§ **AIM OF THE TASK**
Starting at the first line of the records below, reproduce every line up to and including the line with "Task: Tap the", but leave out all pictures.

§

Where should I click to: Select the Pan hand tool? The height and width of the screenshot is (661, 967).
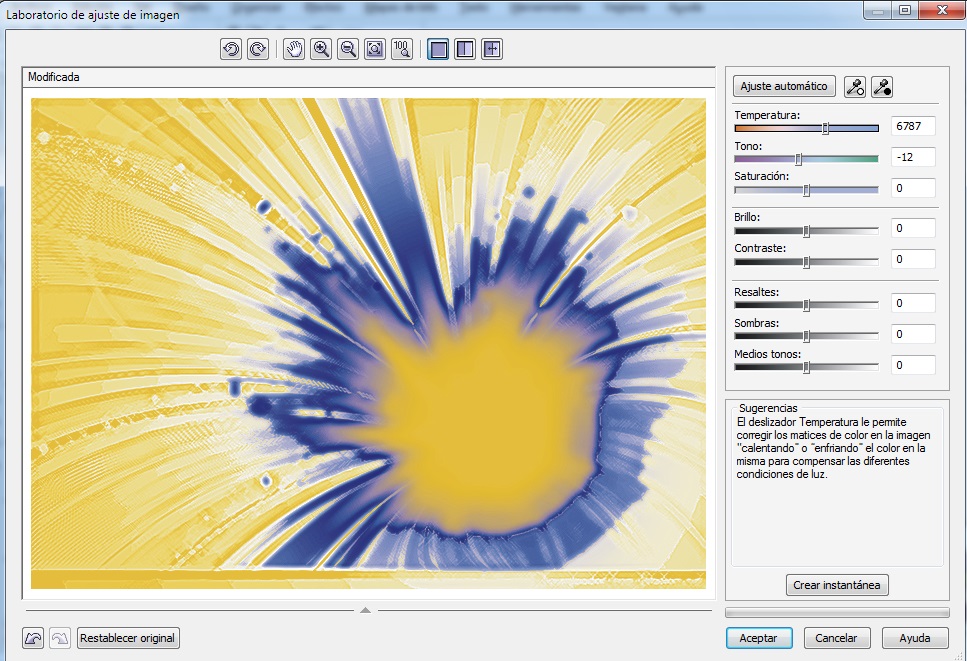coord(294,49)
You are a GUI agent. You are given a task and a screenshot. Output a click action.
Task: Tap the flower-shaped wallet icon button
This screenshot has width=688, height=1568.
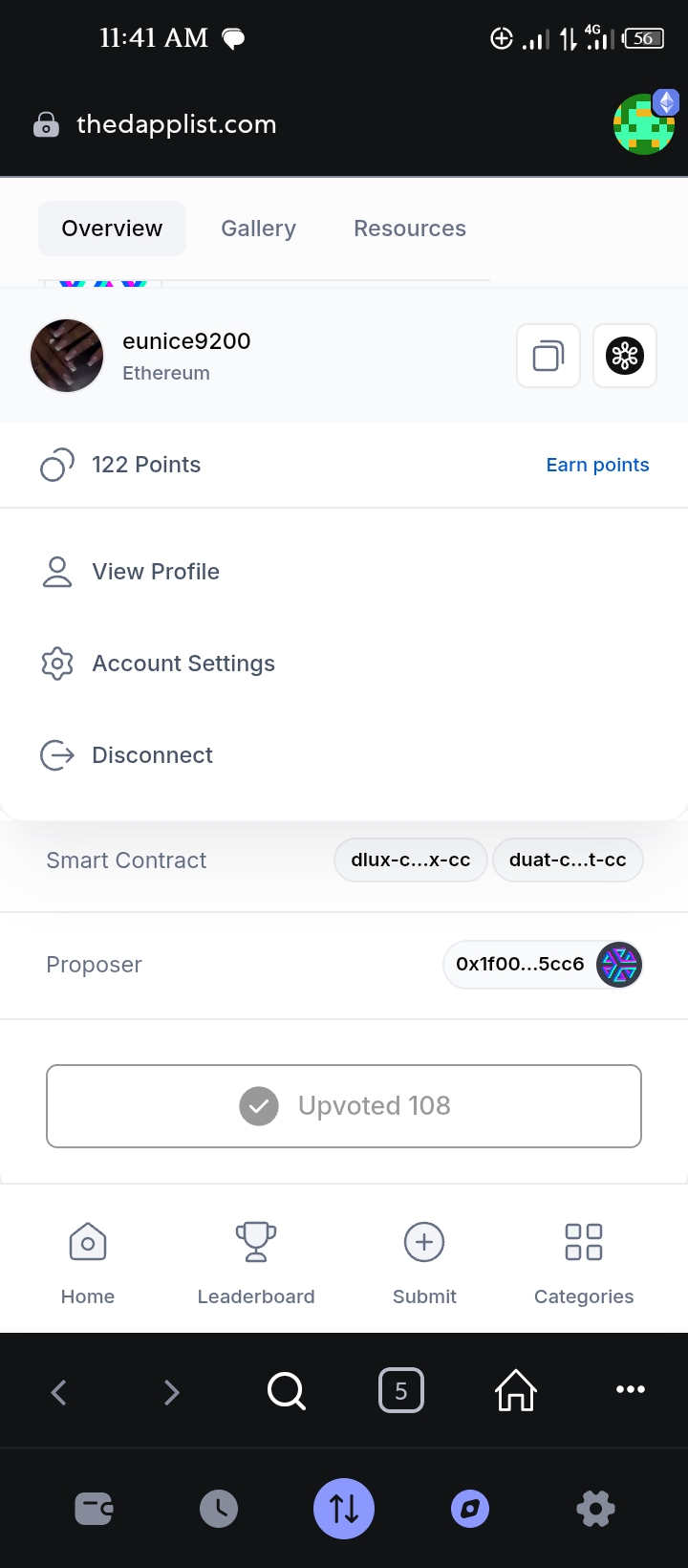(625, 356)
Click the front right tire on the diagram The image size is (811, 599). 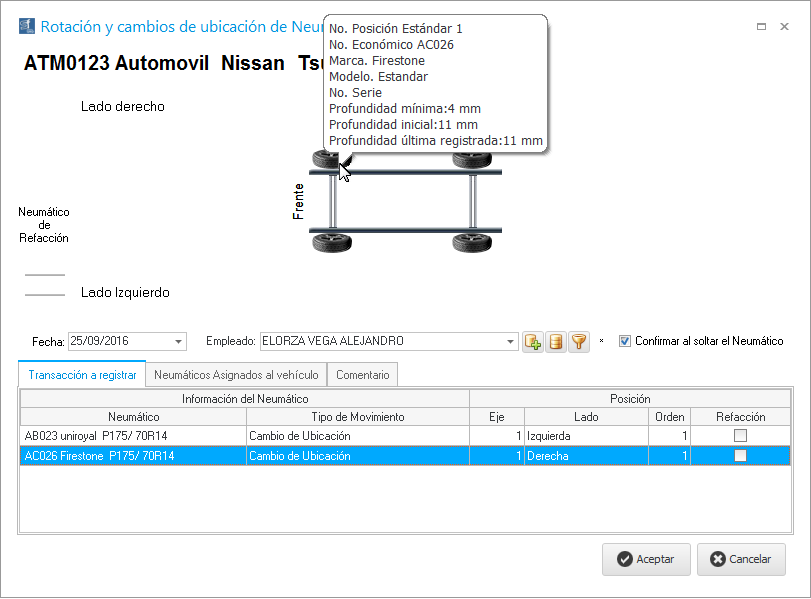click(x=324, y=161)

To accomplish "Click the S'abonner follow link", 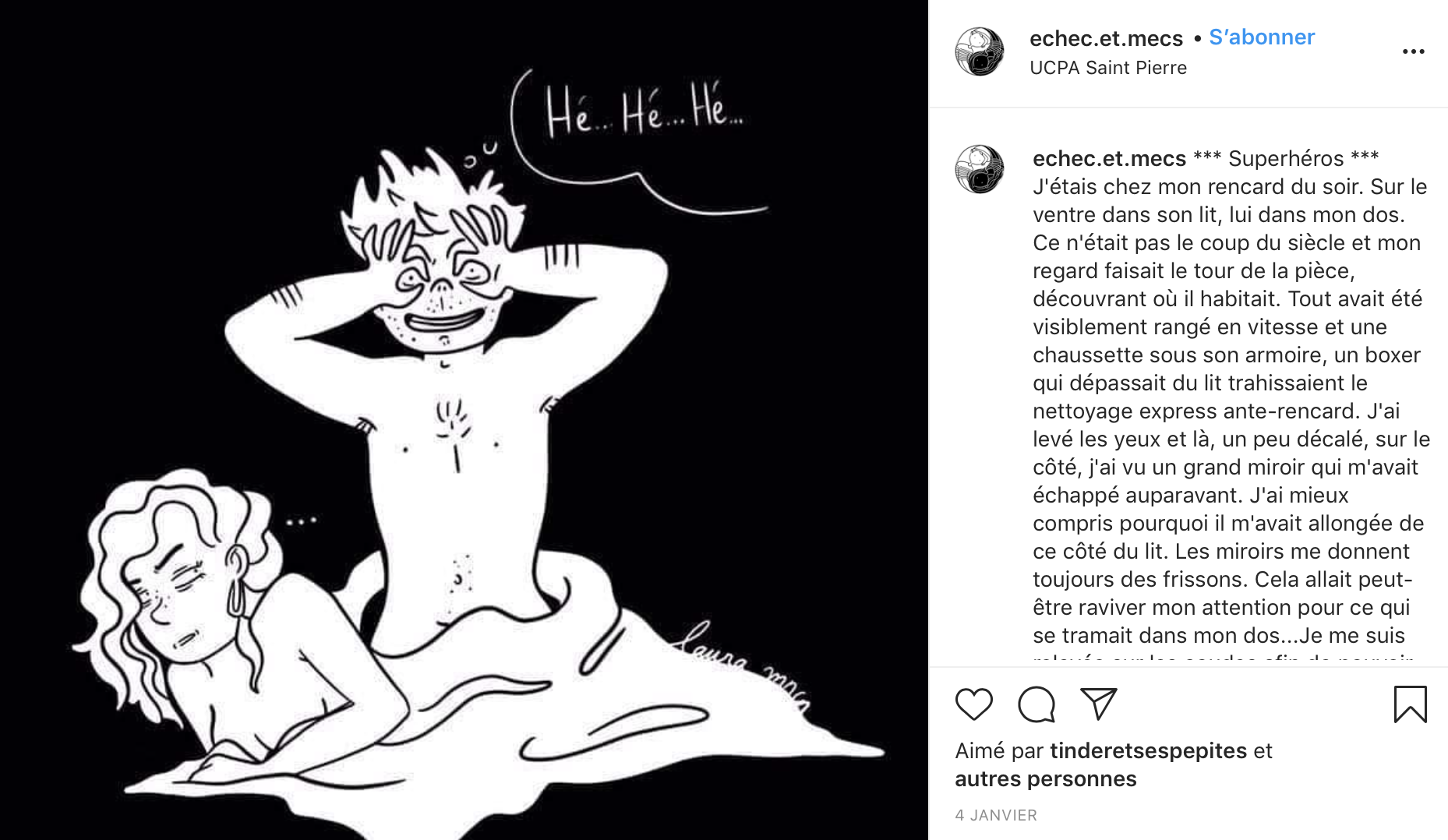I will pos(1262,37).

§

§ **SOLUTION BELOW**
Where should I click to: Select the Pan hand tool? The height and width of the screenshot is (661, 967).
coord(294,49)
You are a GUI agent. You are given a task and a screenshot. Output a click action.
Task: Tap the flower-shaped wallet icon button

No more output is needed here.